[Advacs-discuss] Standards
Helmut Wollmersdorfer
helmut@wollmersdorfer.at
Thu, 26 Aug 2004 14:39:25 +0200
Oliver Elphick wrote:
> Let me stress that, so far, all theses "standards" are up for
> discussion. I've just put my own ideas up. Once we agree them, though,
> we will need to be consistent, so we need to get them right now, if we
> can.
>
> On Thu, 2004-08-26 at 11:08, Helmut Wollmersdorfer wrote:
>
>>Documentation
>>-------------
>>
>>| Where possible, documentation should be written in SGML for the
>>| Docbook dtd.
>>
>>Should we choose docbook-xml? In writing man pages I experienced
>>problems like defining a character encoding explicitely. I googled
>>around nearly one day to solve this problem.
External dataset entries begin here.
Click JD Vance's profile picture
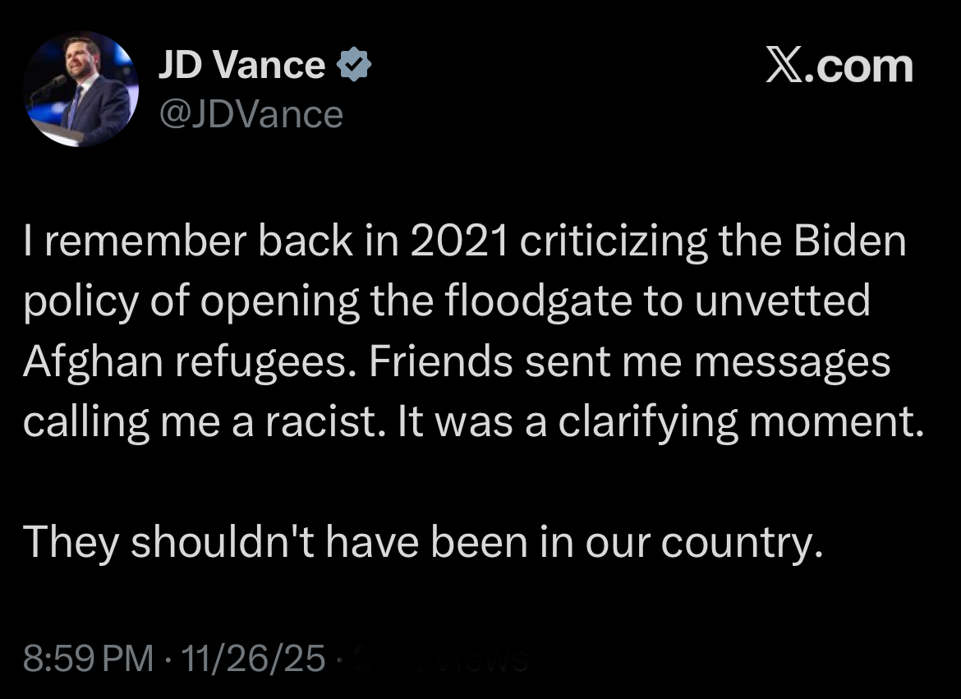pos(80,89)
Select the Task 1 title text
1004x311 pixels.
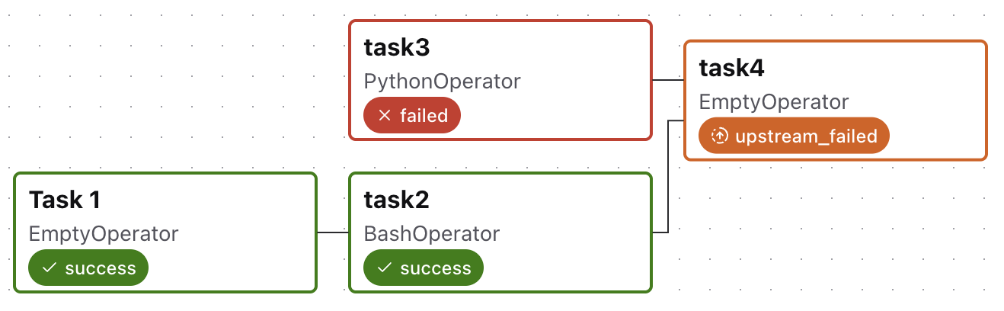pos(65,200)
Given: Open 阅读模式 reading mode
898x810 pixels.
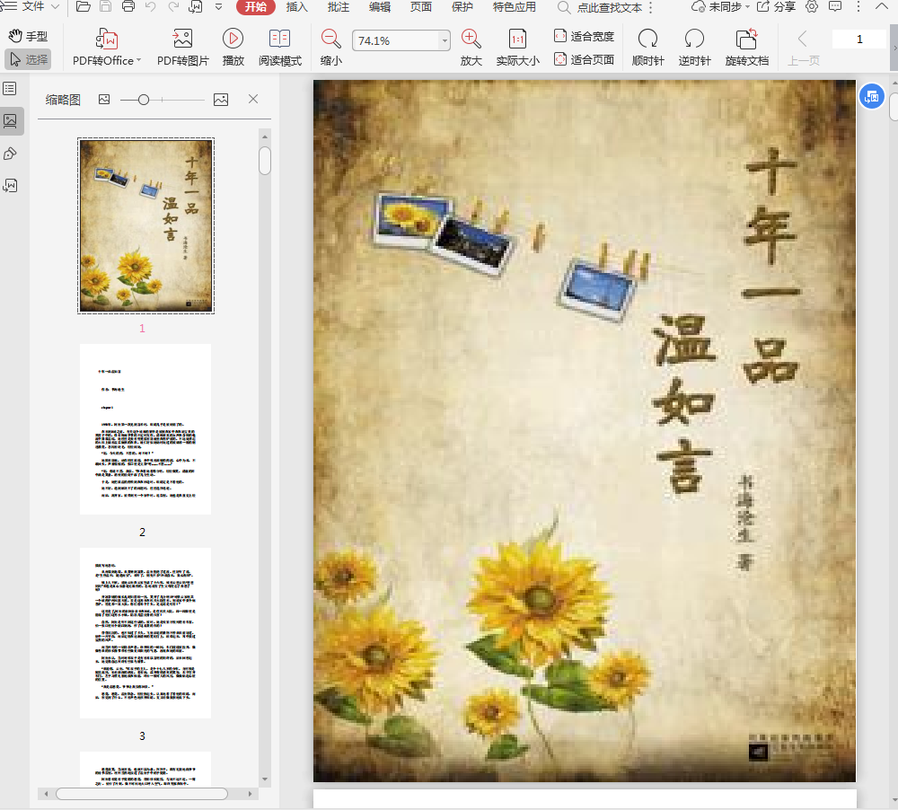Looking at the screenshot, I should tap(280, 40).
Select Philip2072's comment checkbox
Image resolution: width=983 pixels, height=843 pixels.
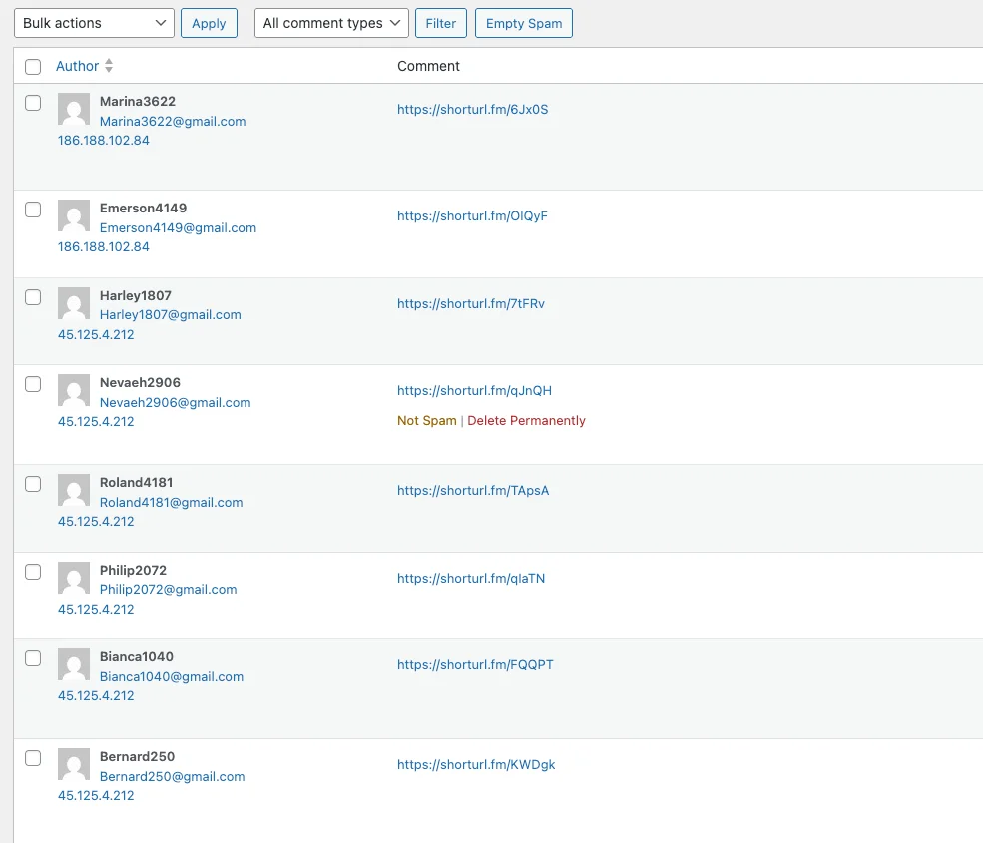tap(33, 572)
The only thing I learned
>>was, that docbook-xml should be preferred.
>>
>>I have only experience in using docbook-sgml. But if docbook-xml is well
>>supported by debian-packaging utilities, we should use xml.
> I have no experience of it either. I will go along with this if people
> agree that it is a good thing. What we will also need to know is what
> tools to use to write for it; I like to use xemacs, but there are bugs
> in the psgml code in that. Is there a different module for xml? Does
> anybody know?
I use a battery of editors, each has its (dis)advantages. OpenOffice has
support for docbook-sgml, but this is very poor (and unusable). For docs
I use kate or kwrite, as they have syntax highligthing, support for
different character encodings (and conversion), and spell check.
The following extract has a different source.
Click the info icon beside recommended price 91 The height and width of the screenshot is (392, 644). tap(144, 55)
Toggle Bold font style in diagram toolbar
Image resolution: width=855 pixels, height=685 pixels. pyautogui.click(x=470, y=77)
We will have to find it out.
>>Character Encoding
>>------------------
>>We definitely should only support UTF-8. This means that everyting is
>>either "true" (7-bit) ASCII as this is compatible with UTF-8; or it is
>>interpreted as UTF-8.
>>
>>I don't know, how well this is supported by Python or Eiffel. But I
>>assume, that they can handle it in character functions.
> Yes for both, and I think Unicode is definitely the way to go.
Perl has also since 5.8 (AFAIK). You can also specify, that the source
code itself is in UTF-8. But using text-literals in source code is
always a bad idea for maintenance.
>>Up to now all my files in CVS are in UTF-8. I can convert them back to
>>ISO-8859-1 if necessary. But this would mean that we maintain a table
>>with default encodings for each language, and develop functions and
>>scripts for proper handling of different encodings.
> I noticed that there were strange characters showing; I suppose one has
> to be in a UTF8 locale to read them properly.
Look in the configuration options of your preferred editor or viewer.
AFAIK its not necessary to have UTF-8 as your locale, only your
interface should be able to handle it. You will need it only as locale
if you want to use it on the shell - I think.
Support of UTF as locale works well now under Sarge - AFAIK. There are
only problems with mc, but a patch can be applied.
There are also problems in communication between different configured
machines if the interfaces do not support conversion. Thus restricting
the _use_ of characters to the subset of ASCII as far as possible in the
naming of files, options, parameters etc. is always a good approach.
> This doesn't really affect British and American users much, since we
> don't use accented characters,
From the linquistic definition the British alphabet has accented
characters. But in modern technical English I never have seen them.
In spell checkers you can choose accented or unaccented English to be
applied.
> but most of the rest of the world will be
> affected. Should we assume that they know enough to get the display
> right? or do we need to write extra explanations?
For normal textfiles we need the explanation. This can be in "standards"
or a comment at the first line of a text file. Formats like xml or html
support definition of encoding, and most browsers and http-servers can
deal with this.
Helmut Wollmersdorfer